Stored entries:
--- START ---
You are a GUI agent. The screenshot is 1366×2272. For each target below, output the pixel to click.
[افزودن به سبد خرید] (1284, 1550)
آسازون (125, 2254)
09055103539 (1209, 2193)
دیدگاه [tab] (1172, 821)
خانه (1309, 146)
--- END ---
# Your objective
Write every entry out again. Keep each one exact.

# Answer section
You are a GUI agent. The screenshot is 1366×2272. For each target below, output the pixel to click.
[افزودن به سبد خرید] (1284, 1550)
آسازون (125, 2254)
09055103539 (1209, 2193)
دیدگاه [tab] (1172, 821)
خانه (1309, 146)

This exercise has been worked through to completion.